=== WHAT TO DO ===
Output every line of the data below as a JSON list of strings, one string per line, with blank lines omitted.

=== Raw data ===
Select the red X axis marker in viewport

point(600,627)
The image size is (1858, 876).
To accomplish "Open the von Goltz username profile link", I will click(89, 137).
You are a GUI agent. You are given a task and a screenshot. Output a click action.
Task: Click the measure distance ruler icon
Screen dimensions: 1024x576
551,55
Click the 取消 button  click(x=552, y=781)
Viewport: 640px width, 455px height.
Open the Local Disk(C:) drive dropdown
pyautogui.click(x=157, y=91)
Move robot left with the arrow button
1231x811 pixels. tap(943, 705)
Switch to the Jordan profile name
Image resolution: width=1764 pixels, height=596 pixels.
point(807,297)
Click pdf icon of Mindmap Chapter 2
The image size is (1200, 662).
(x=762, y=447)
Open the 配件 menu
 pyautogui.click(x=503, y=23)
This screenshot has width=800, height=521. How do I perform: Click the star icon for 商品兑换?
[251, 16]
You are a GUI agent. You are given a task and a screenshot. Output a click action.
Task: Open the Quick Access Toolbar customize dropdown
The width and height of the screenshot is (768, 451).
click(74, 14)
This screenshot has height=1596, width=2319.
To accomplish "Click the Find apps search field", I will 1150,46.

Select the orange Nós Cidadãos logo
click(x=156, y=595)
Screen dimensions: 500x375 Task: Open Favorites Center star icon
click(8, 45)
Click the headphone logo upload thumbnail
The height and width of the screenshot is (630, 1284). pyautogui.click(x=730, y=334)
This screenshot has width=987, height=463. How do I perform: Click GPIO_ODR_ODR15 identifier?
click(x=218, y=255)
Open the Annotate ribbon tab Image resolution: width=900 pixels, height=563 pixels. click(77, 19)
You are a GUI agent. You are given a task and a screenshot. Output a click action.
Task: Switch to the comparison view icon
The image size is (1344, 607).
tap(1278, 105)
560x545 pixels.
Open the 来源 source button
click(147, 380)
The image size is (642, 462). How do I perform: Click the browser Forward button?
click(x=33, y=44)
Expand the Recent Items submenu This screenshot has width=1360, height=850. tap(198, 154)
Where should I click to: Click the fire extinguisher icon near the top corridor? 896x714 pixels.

=== ANSWER TO THIS TASK ===
[
  "Select the red X axis marker in viewport",
  "point(600,627)",
  "The image size is (1858, 876).",
  "To accomplish \"Open the von Goltz username profile link\", I will click(89, 137).",
  "You are a GUI agent. You are given a task and a screenshot. Output a click action.",
  "Task: Click the measure distance ruler icon",
  "Screen dimensions: 1024x576",
  "551,55",
  "Click the 取消 button  click(x=552, y=781)",
  "Viewport: 640px width, 455px height.",
  "Open the Local Disk(C:) drive dropdown",
  "pyautogui.click(x=157, y=91)",
  "Move robot left with the arrow button",
  "1231x811 pixels. tap(943, 705)",
  "Switch to the Jordan profile name",
  "Image resolution: width=1764 pixels, height=596 pixels.",
  "point(807,297)",
  "Click pdf icon of Mindmap Chapter 2",
  "The image size is (1200, 662).",
  "(x=762, y=447)",
  "Open the 配件 menu",
  " pyautogui.click(x=503, y=23)",
  "This screenshot has width=800, height=521. How do I perform: Click the star icon for 商品兑换?",
  "[251, 16]",
  "You are a GUI agent. You are given a task and a screenshot. Output a click action.",
  "Task: Open the Quick Access Toolbar customize dropdown",
  "The width and height of the screenshot is (768, 451).",
  "click(74, 14)",
  "This screenshot has height=1596, width=2319.",
  "To accomplish \"Click the Find apps search field\", I will 1150,46.",
  "Select the orange Nós Cidadãos logo",
  "click(x=156, y=595)",
  "Screen dimensions: 500x375 Task: Open Favorites Center star icon",
  "click(8, 45)",
  "Click the headphone logo upload thumbnail",
  "The height and width of the screenshot is (630, 1284). pyautogui.click(x=730, y=334)",
  "This screenshot has width=987, height=463. How do I perform: Click GPIO_ODR_ODR15 identifier?",
  "click(x=218, y=255)",
  "Open the Annotate ribbon tab Image resolution: width=900 pixels, height=563 pixels. click(77, 19)",
  "You are a GUI agent. You are given a task and a screenshot. Output a click action.",
  "Task: Switch to the comparison view icon",
  "The image size is (1344, 607).",
  "tap(1278, 105)",
  "560x545 pixels.",
  "Open the 来源 source button",
  "click(147, 380)",
  "The image size is (642, 462). How do I perform: Click the browser Forward button?",
  "click(x=33, y=44)",
  "Expand the Recent Items submenu This screenshot has width=1360, height=850. tap(198, 154)",
  "Where should I click to: Click the fire extinguisher icon near the top corridor? 896x714 pixels."
]